Outra observação é sobre os clichês normalmente relacionados ao lifestyle carioca. Mas se não havia cariocas entre os participantes, o que houve foi a reprodução desse lifestyle, como mercadoria, sem nenhum pudor. Os convidados, todos grandes nomes internacionais, pareciam mais contratados do que convidados. Dessa forma, tudo foi parecendo muito artificial, muito produzido e fake, o oposto do tal lifestyle carioca, "cool, despojado e informal". Então, se o "Fashion" do Rio reflete essa tríade, ele não foi vista por lá.

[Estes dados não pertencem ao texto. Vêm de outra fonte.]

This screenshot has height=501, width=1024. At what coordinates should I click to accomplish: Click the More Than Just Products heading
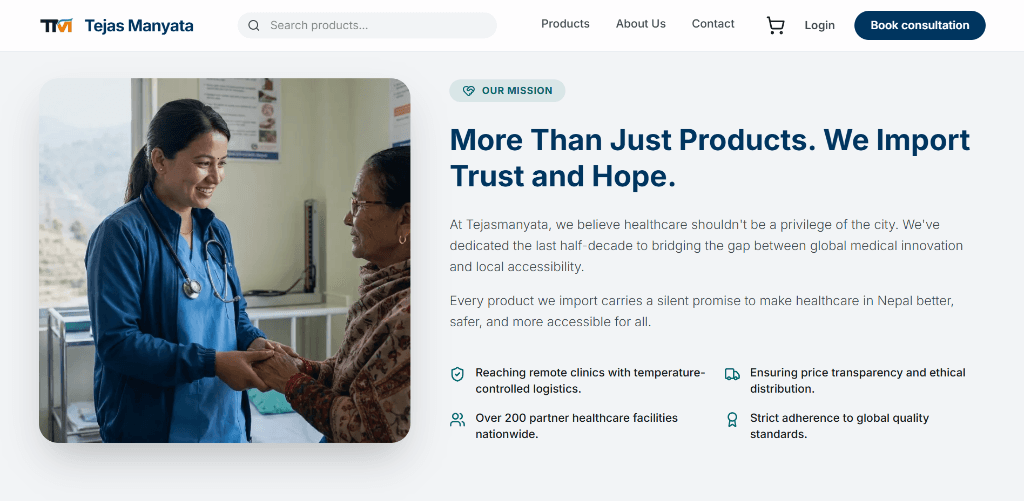710,157
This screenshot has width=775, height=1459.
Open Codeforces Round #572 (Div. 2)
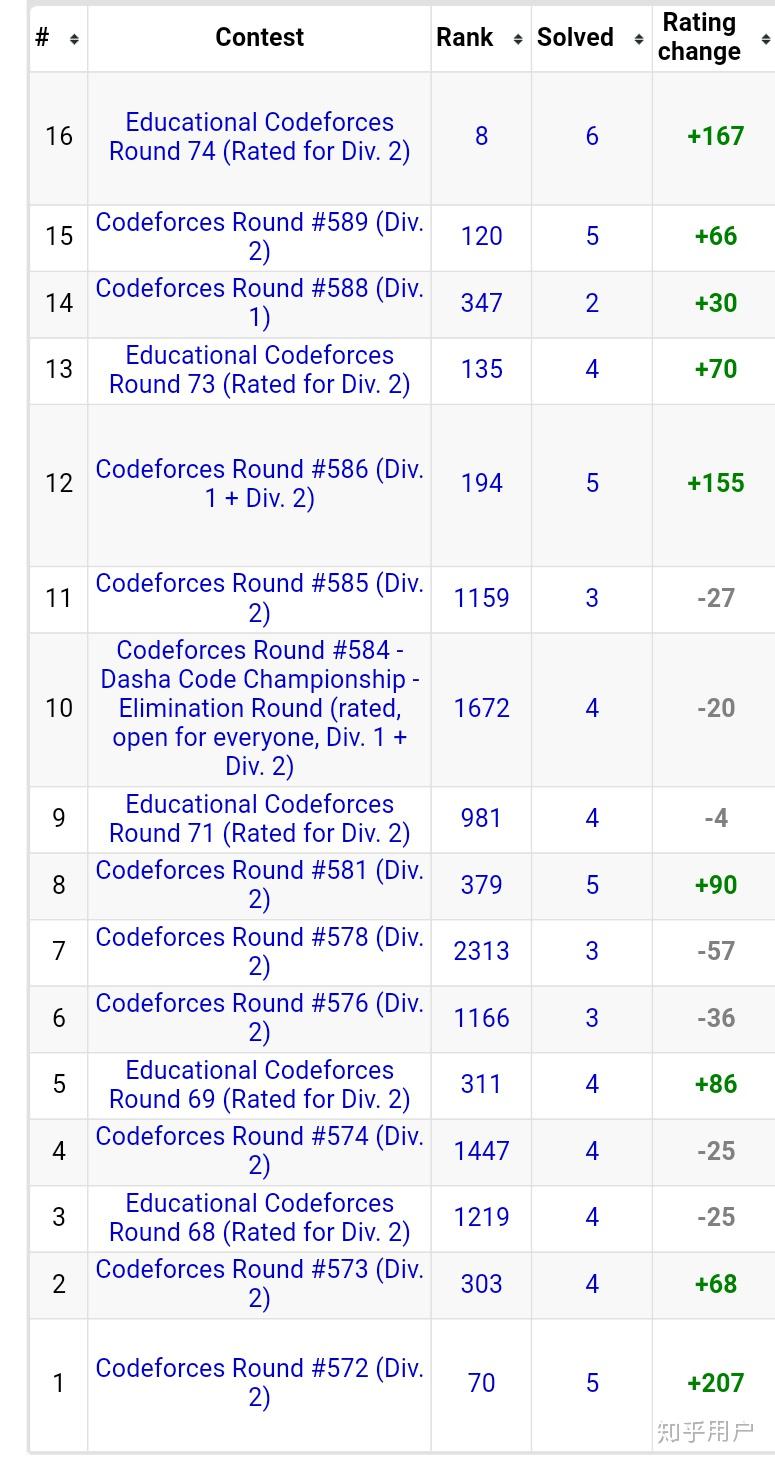coord(259,1383)
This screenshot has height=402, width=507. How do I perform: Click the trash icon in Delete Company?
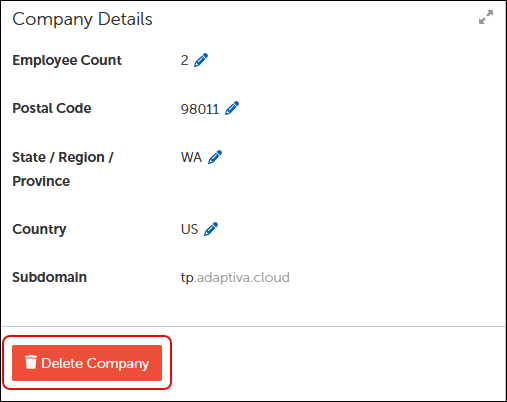click(31, 362)
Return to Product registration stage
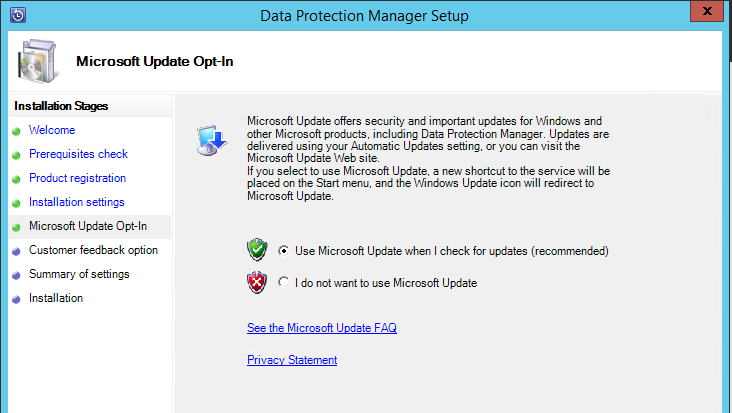 tap(77, 178)
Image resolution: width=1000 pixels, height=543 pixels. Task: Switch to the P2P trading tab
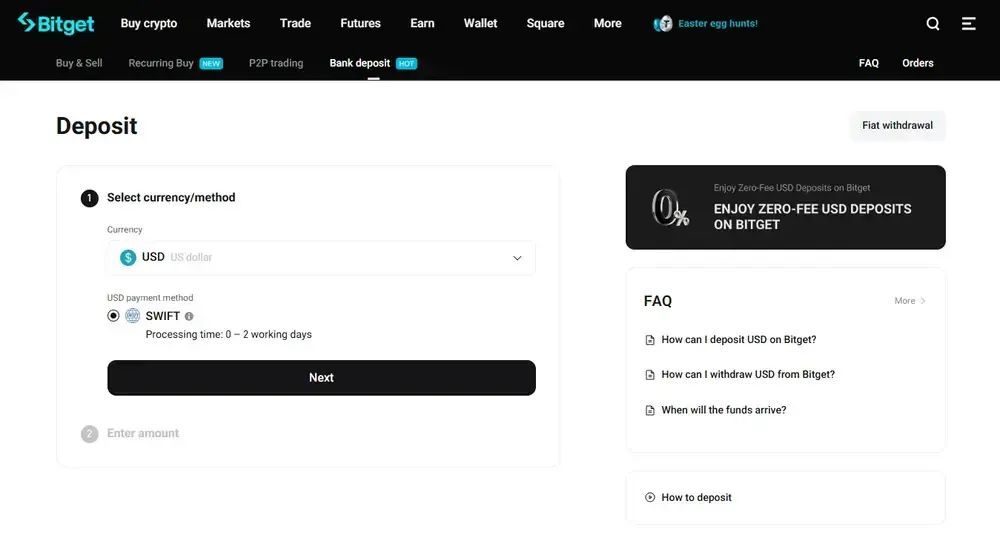(x=276, y=63)
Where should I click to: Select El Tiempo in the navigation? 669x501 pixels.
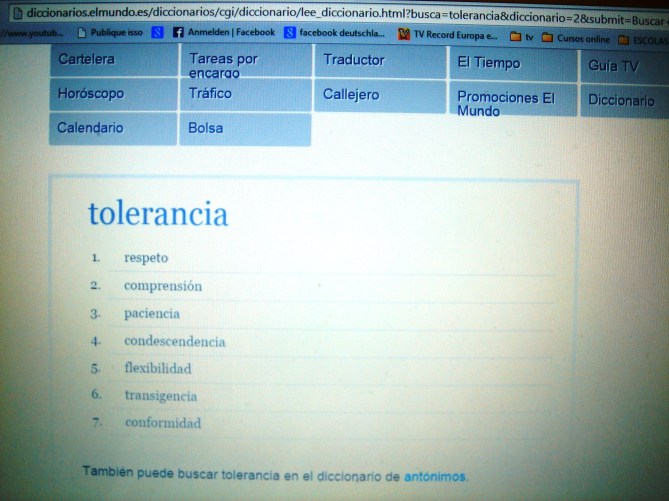tap(488, 63)
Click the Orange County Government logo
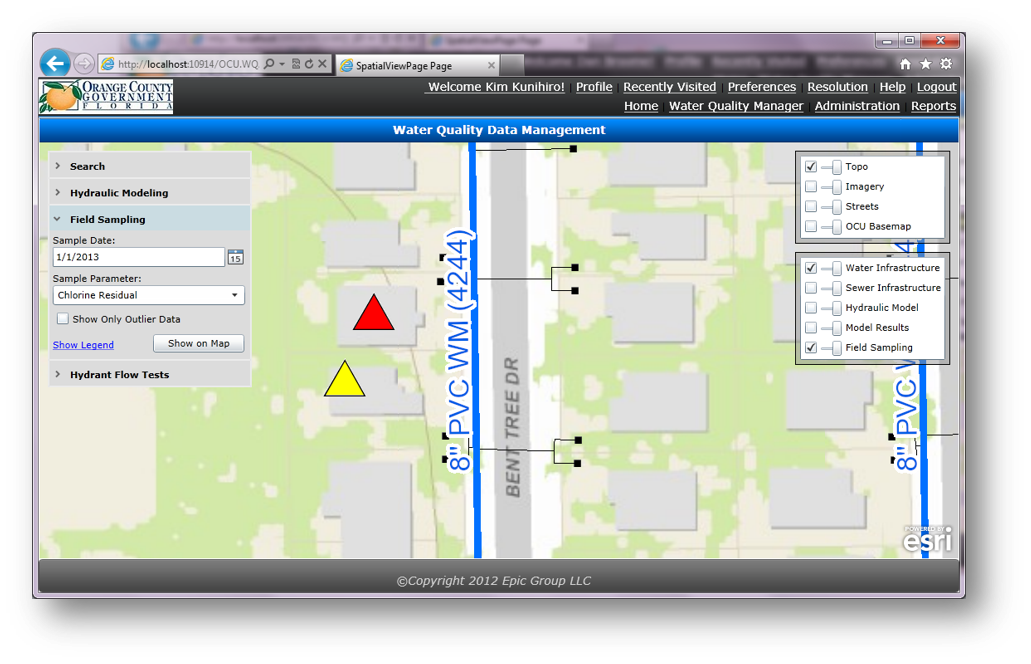This screenshot has height=664, width=1031. [106, 97]
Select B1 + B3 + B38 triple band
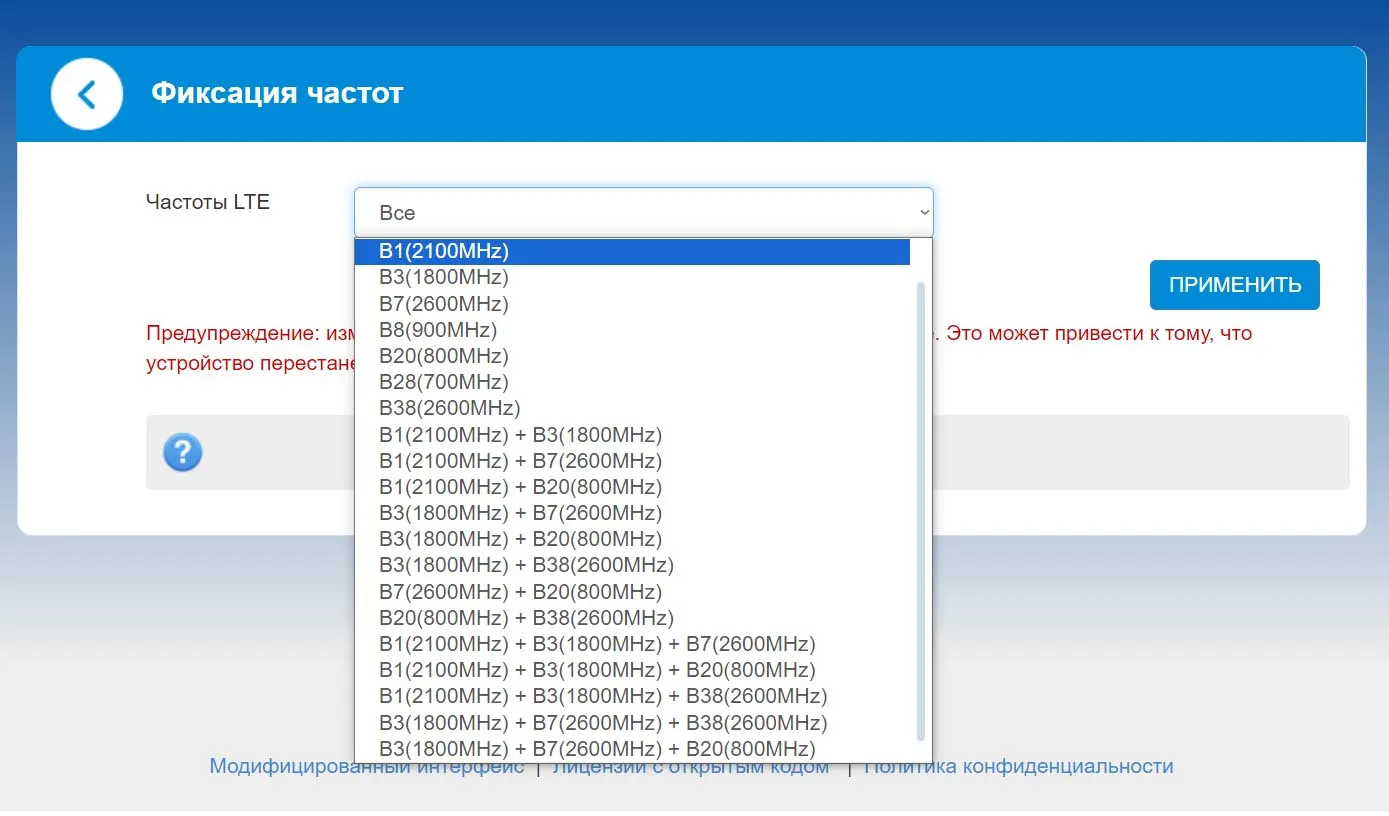Image resolution: width=1389 pixels, height=816 pixels. tap(603, 696)
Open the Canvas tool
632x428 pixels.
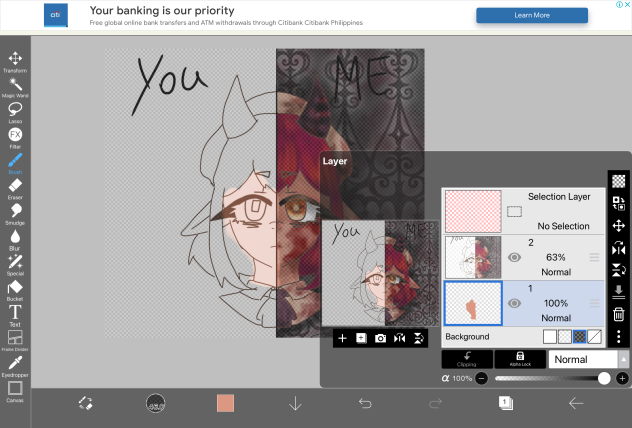pyautogui.click(x=15, y=389)
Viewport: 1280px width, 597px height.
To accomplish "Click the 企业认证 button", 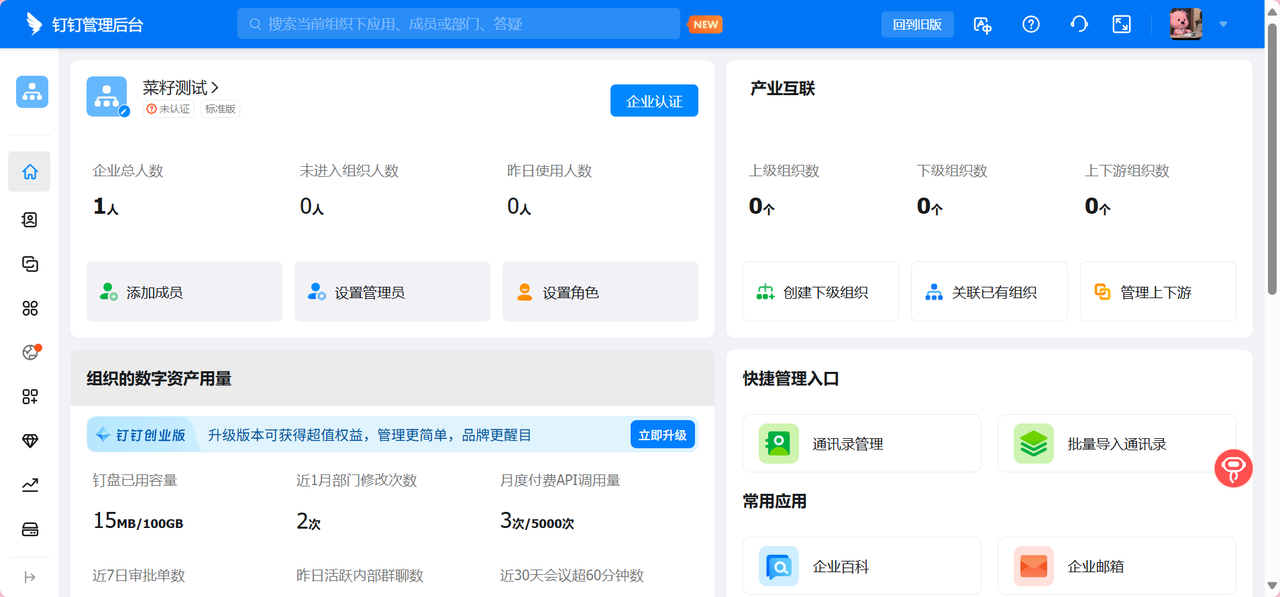I will 654,101.
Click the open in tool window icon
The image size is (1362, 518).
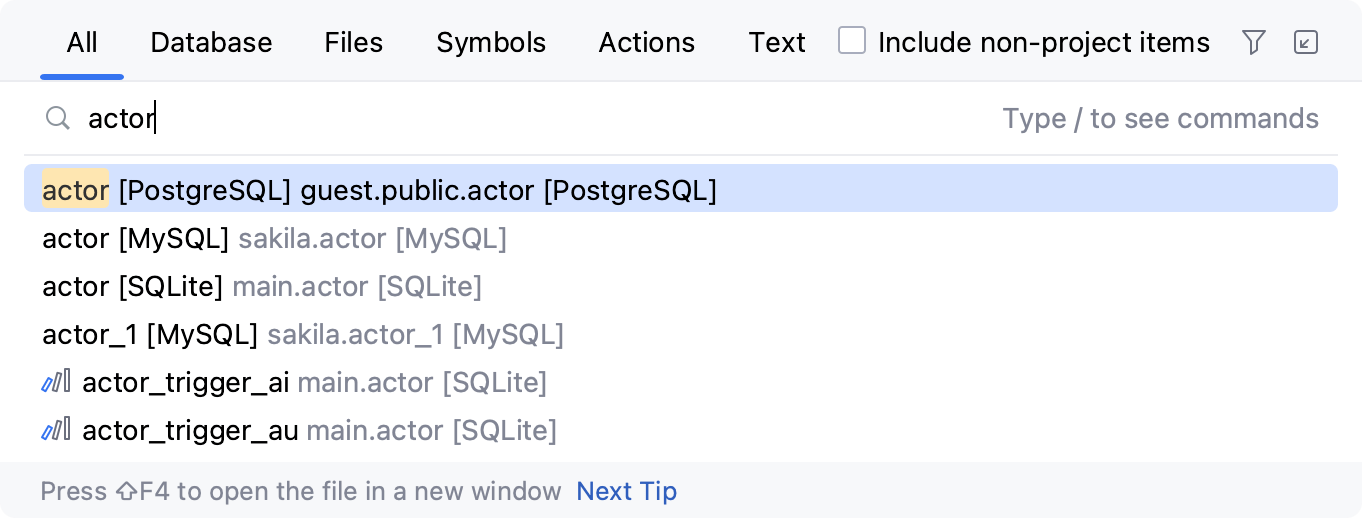coord(1305,42)

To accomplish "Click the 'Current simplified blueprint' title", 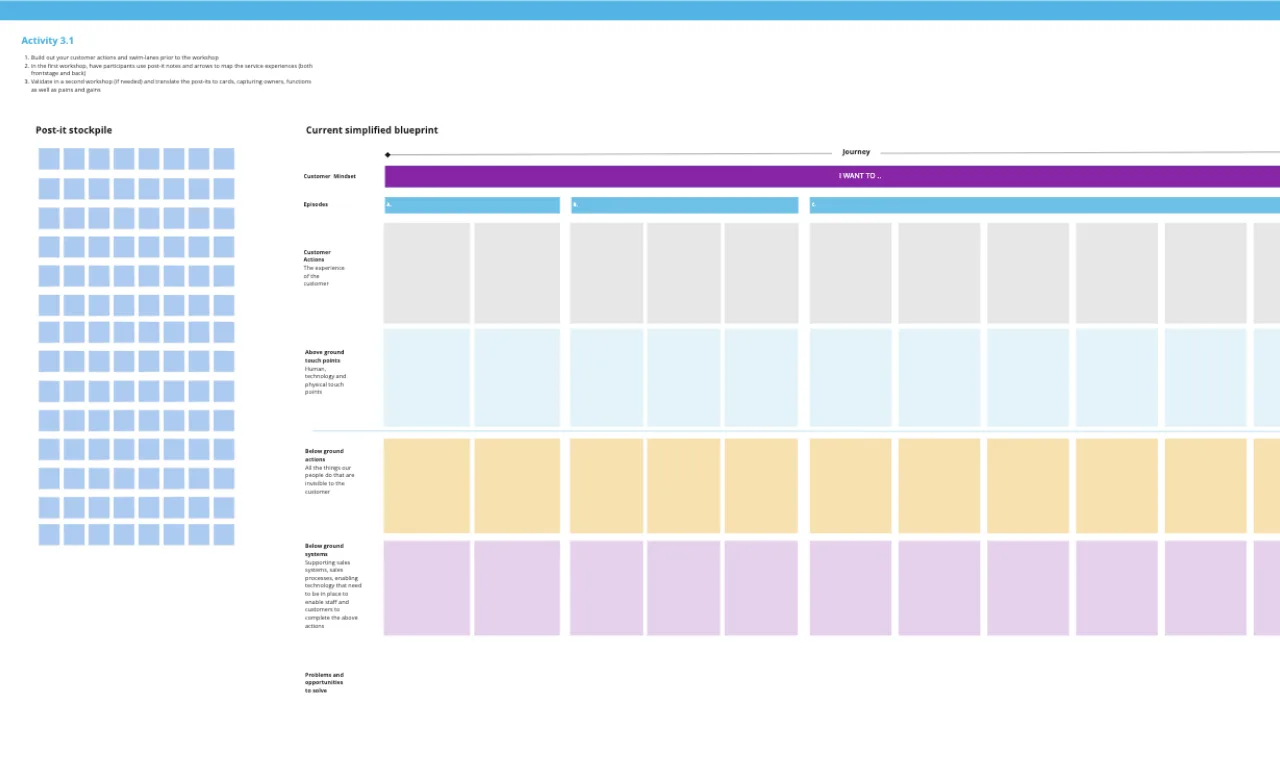I will pyautogui.click(x=371, y=130).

Quem também não viu o Fashion por lá foi Scott Shuman, fotógrafo do blog The Sartorialist. Muito esperado pelas cariocas para que o lifestyle carioca fosse eternizado em seu blog, Shuman preteriu-as pelo exótico. Deve ser porque o street fashion do Hemisfério Norte tem influenciado demais por aqui... até hoje estão usando por aí o lenço palestino... Any way, Mr. Shuman preferiu registrar pombos, quioques de Copacapana, capoeira, crianças na praia e modelos internacionais às cariocas cheias de bossa. Nesse sentido, penso que talvez o Fashion do Rio esteja mais para o exótico, como é de praxe, do que para a tríade "cool, despojado e informal".

Parece que existe bastante dificuldade em agregar valor para as marcas nacionais a partir de uma identidade brasileira, isso em razão da diversidade que tal identidade abriga. Isso parece natural, em função da vastidão do nosso território e das pessoas e culturas que nele vivem. Insisti-se no duelo Rio X São Paulo, enquanto a roupa que está sendo produzida aqui é qualidade pura criativa e tecnologica em seus valores simbólico e de uso.

Eu adoro o Rio, não sou marxista, e acho o campo da moda e sua indústria fascinantes, assim como o frisson produzido para agitar a vida de pequenos burgueses, ou não. Por exemplo, sou fã da Cantão (a mais carioca e super industrial das grifes...) e de sua direitora de estilo, Yamê Reis. Fico encantada com as criações de Isabela Capeto (todas elas) e de Ronaldo Fraga. Sobre este, sua última coleção inspirada no Rio São Francisco é incrível. Se o Rio é Fashion ou não, isso continua sendo um problemão para a indústria da moda. Mas o que a indústria têxtil, os conglomerados, as grifes, os estilistas, os pilotistas, os modelistas e as costureiras estão produzindo está lindo, do ponto de vista de criação e do potencial econômico que oferecem ao País. Se essas relações são justas ou não, e se há democracia na moda brasileira, são assuntos para um próximo post.